--- What is needed ---
Can you convert every line of the listing below into a numbered list, skipping any blank lines and leaving the pictures out?

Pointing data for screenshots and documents

* * * *

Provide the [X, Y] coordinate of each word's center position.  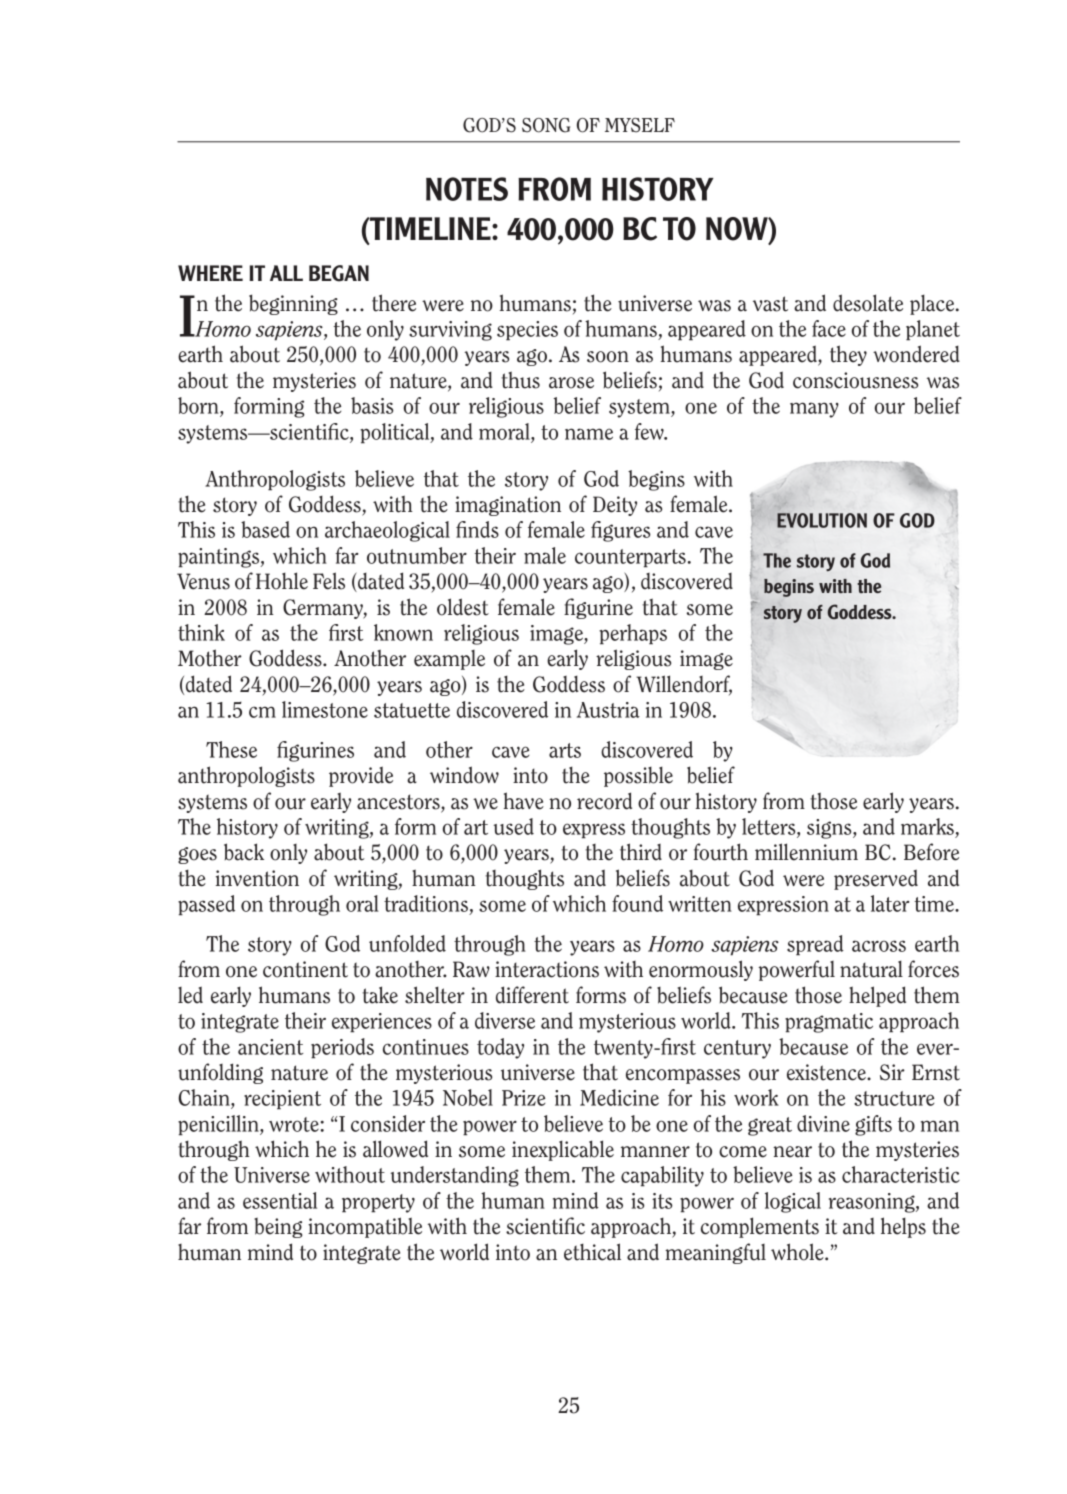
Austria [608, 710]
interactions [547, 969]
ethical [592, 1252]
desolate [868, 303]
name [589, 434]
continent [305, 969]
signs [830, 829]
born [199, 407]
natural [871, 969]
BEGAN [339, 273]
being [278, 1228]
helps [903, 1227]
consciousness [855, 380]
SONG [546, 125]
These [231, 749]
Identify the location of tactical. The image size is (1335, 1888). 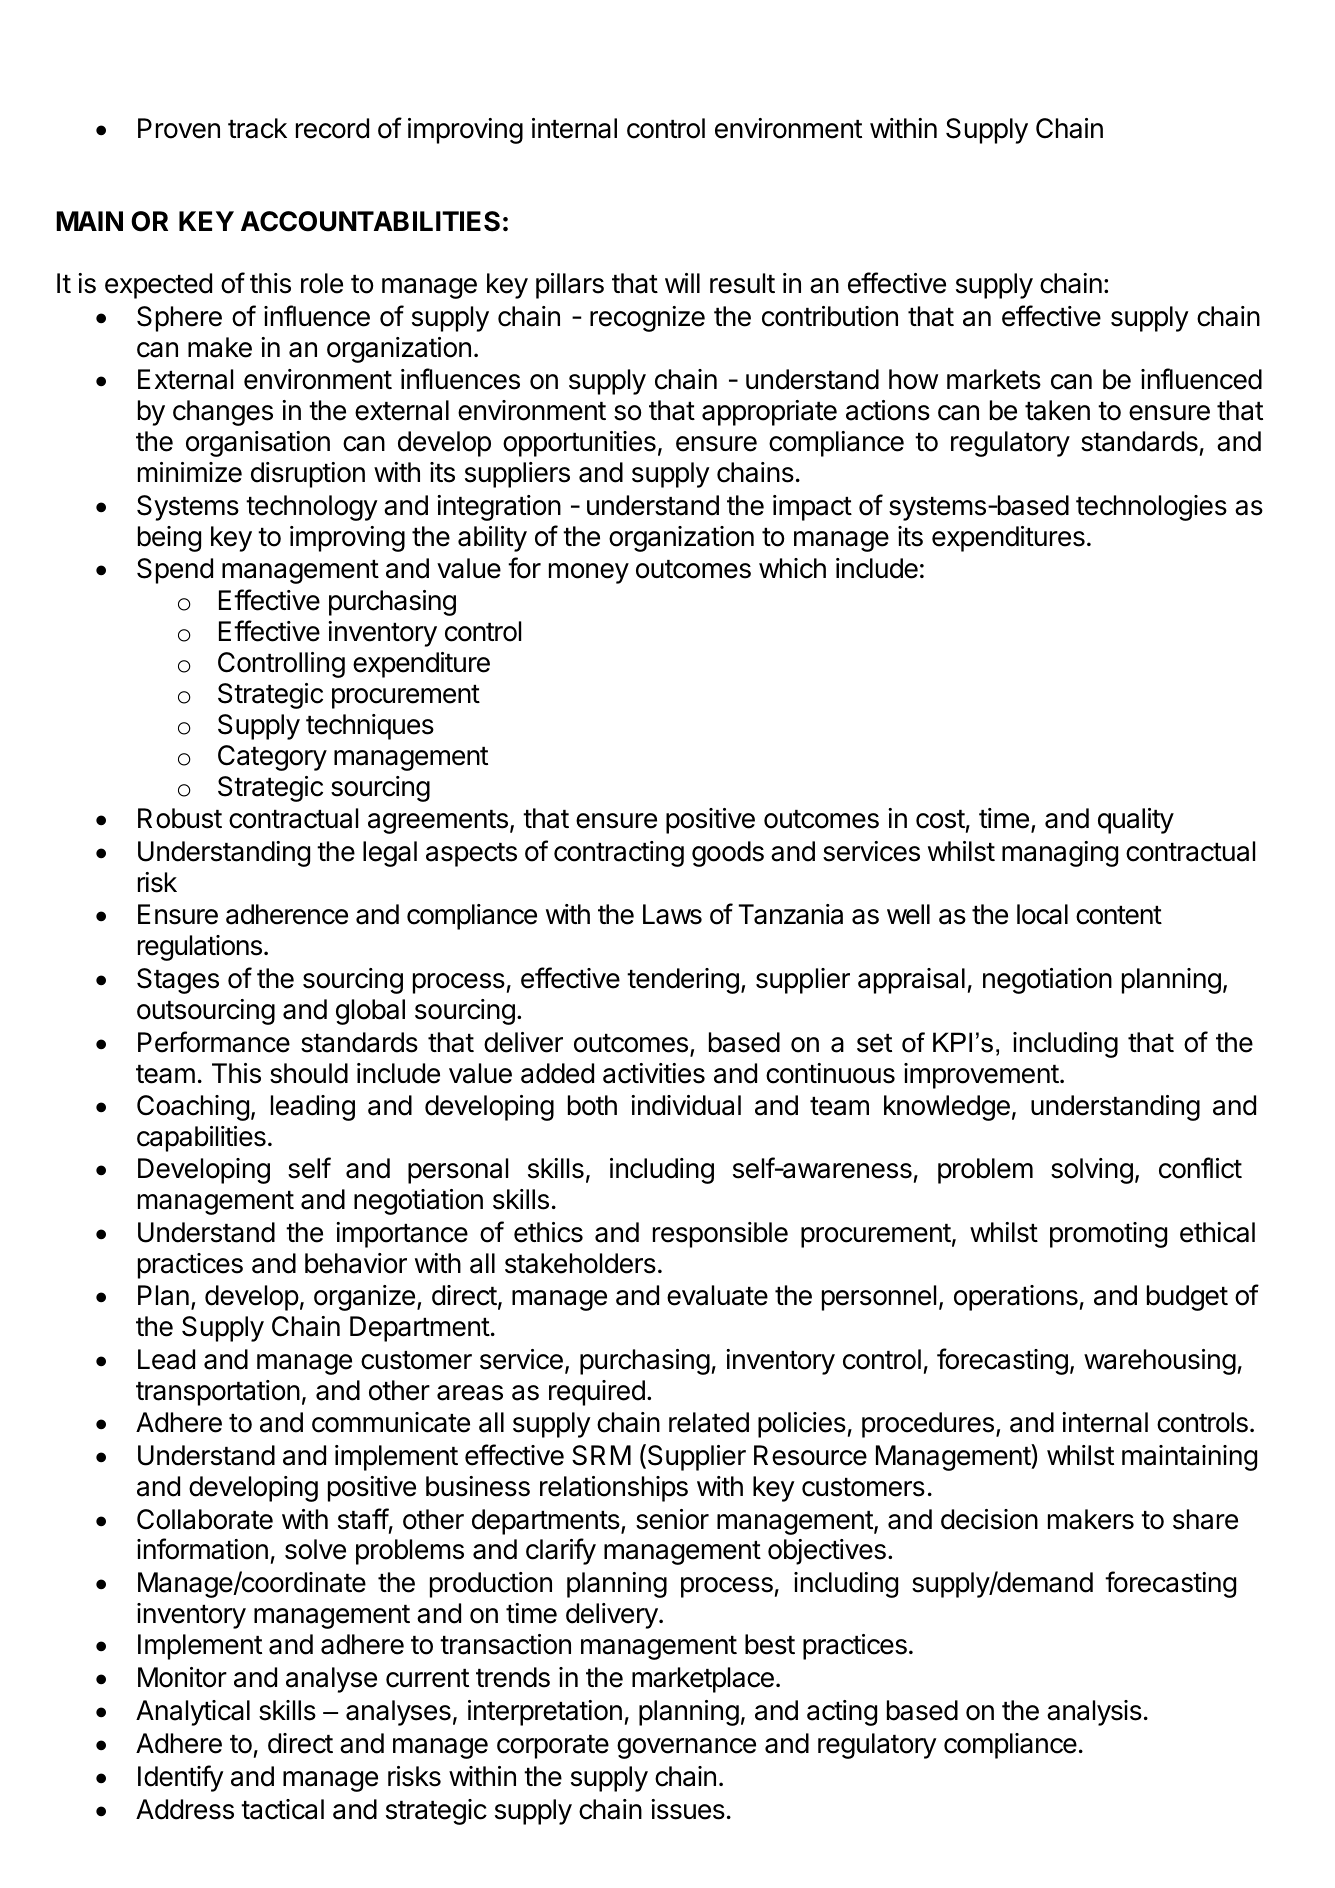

* * * *

--- Result of this task ---
1. Provide the [X, Y] coordinate of each word's center position.  
2. Austria [608, 710]
3. interactions [547, 969]
4. ethical [592, 1252]
5. desolate [868, 303]
6. name [589, 434]
7. continent [305, 969]
8. signs [830, 829]
9. born [199, 407]
10. natural [871, 969]
11. BEGAN [339, 273]
12. being [278, 1228]
13. helps [903, 1227]
14. consciousness [855, 380]
15. SONG [546, 125]
16. These [231, 749]
17. Identify the location of tactical. The image size is (1335, 1888). 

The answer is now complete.